In 1986, the federal government passed COBRA, a law that provides for (among other things) continued access to health insurance for people who lose their coverage due to termination of employment or a reduction in work hours, or certain other triggering events. In addition, state law may contain additional provisions.

In 1996, the Health Insurance Portability and Accountability Act (HIPAA) expanded on COBRA and made it easier to continue health-care coverage during transition periods.

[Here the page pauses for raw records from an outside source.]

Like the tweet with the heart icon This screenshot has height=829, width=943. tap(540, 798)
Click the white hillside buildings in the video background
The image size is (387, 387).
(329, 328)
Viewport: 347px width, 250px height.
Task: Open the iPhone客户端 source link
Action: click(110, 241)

In 2003, the Medicare Prescription Drug, Improvement, and Modernization Act of 2003 created the health savings account (HSA), a tax-advantaged vehicle that permits individuals to save money that can be used to pay medical insurance policy premiums and certain uncovered medical expenses. These savings can help you weather transition periods.

COBRA

This law provides an opportunity for employees and their dependents who have been covered by an employer-sponsored health insurance plan to continue coverage under circumstances that would otherwise cause them to lose this benefit. The covered employee is entitled to COBRA coverage only in cases of termination or reduction in hours. However, an employee’s dependents may be eligible for COBRA benefits in cases of divorce, death, and in certain other situations. Employers with 20 or more employees are required to offer COBRA coverage.

The duration of COBRA coverage is limited and depends on the reason existing coverage is being terminated. If you accept COBRA coverage, you can be required to pay up to 102 percent of what your employer pays for this coverage. In other words, your employer is not required to pay any part of the premium, and you may be charged up to 2 percent of this cost as an administrative fee. Although this is almost certainly more than you paid for health insurance during your employment, it is likely less than you would pay for individual coverage.

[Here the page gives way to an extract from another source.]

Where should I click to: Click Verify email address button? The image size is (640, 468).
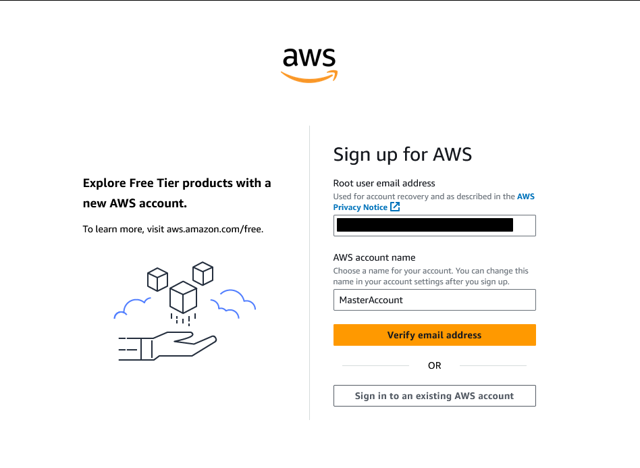coord(434,335)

Health Insurance Portability and Accountability Act of 1996

HIPAA has far-reaching consequences for many facets of the health insurance industry and includes provisions that are extremely beneficial for self-employed individuals and other consumers. Two major provisions of HIPAA do the following:

  • Allow workers to move from one employer to another without fear of losing group health insurance
  • Require health insurance companies that serve small groups (2-50 employees) to accept every small employer that applies for coverage

Archer medical savings accounts

Medical savings accounts, called Archer MSAs, were also authorized by HIPAA. Archer MSAs are tax-advantaged individual savings accounts that can be used to cover qualified medical expenses. The Archer MSA program expired on December 31, 2007 (no new Archer MSAs can be created).

Health savings accounts (HSAs)

You may be able to contribute to a health savings account (HSA) if you are covered by a high-deductible health care plan and otherwise qualify. Created under the Medicare Prescription Drug, Improvement, and Modernization Act of 2003, an HSA is a medical savings account that you own and that stays with you regardless of employment. An HSA will permit you to set aside tax-deductible money for routine medical care or health insurance premiums. Plus, contributions earn interest that is tax deferred while in the account.

Tip: An individual can roll over funds from an existing Archer MSA to an HSA.